What is colocation?

Moving your existing servers out of your own premises and in to a data centre improves reliability and security while granting access to sophisticated connectivity and hybrid cloud computing options.

IT and applications are increasingly moving to the cloud, but there are still a great many servers sitting in offices around the world. These servers can be a drain on their owners, who have to manage and maintain them, and they still remain vulnerable to a wide range of business risks including fire, theft and connectivity outage.

When the investment in equipment has already been made, and you want to continue using it, but you want to benefit from a more secure environment, better access to connectivity and higher levels of resilience, colocation is the solution.

What is colocation?

Colocation is the act of housing your physical servers in someone else’s data centre.

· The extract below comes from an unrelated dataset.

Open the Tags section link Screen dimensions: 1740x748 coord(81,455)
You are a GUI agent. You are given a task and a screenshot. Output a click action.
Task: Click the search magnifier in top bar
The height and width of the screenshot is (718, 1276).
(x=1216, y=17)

By colocating your servers within a managed data centre, you can obtain many of the benefits of the data centre environment and business model without the need to invest in new dedicated servers or migrate your applications to virtual ones.

Key benefits of collocating your servers include improved business continuity capability, enhanced connectivity options and access to hybrid cloud options.

Business continuity

No business can affordably create an IT environment as safe and secure as that of a Tier 3 data centre – the tier of data centre that most respectable hosting providers operate.

A Tier 3 data centre offers, amongst other things:

  • Uninterruptable power suppliers
  • Fully redundant cooling systems
  • Fire suppression
  • Physical security and access control systems
  • Multiple routes to the internet
  • Compliance with key standards

All things that you, probably, cannot replicate on your own site and which can, in the event of a system outage or service interruption, keep your servers online and available.

Connectivity

With increasing globalisation, more mobile workers and BYOD trends, servers connected to your building’s internet pipe are not going to meet the connectivity needs of your organisation.

In a colocation facility, your servers can be given state of the art connectivity. This includes but is not limited to:

  • High-speed, low-latency networking between all your colocated servers
  • The same connectivity between your servers and other platforms (see hybrid cloud section)
  • Redundant switching that can cope with network device failure
  • MPLS lines to your office – MPLS circuits offer greater bandwidth and reliability, with optional zero contention
  • Direct access to peering and transit – for high speed global reach

Hybrid cloud

Data centres are, naturally, the place where public, private and bare metal clouds live. Colocating your own servers with providers of these other platforms will make it easier integrate them into a hybrid cloud solution – both technically and financially.

By colocating within a data centre, your servers can easily be connected with a wide range of complementary technologies that address specific requirements for your business. These could include solutions like:

  • Burstable public cloud capacity for volatile web traffic
  • Tiered storage to balance fast retrieval with archive scale
  • Private cloud for the creation of virtual machines within company security policies
  • Bare metal cloud for dedicated machines and container app deployments

A solution for now, and the future

From your first steps into cloud computing through to a fully mature cloud strategy, colocation plays a valuable role at every stage of cloud adoption. For some services, running anything but your own hardware may not be an option but by colocating you’re getting access to all the benefits of the data centre environment all the same.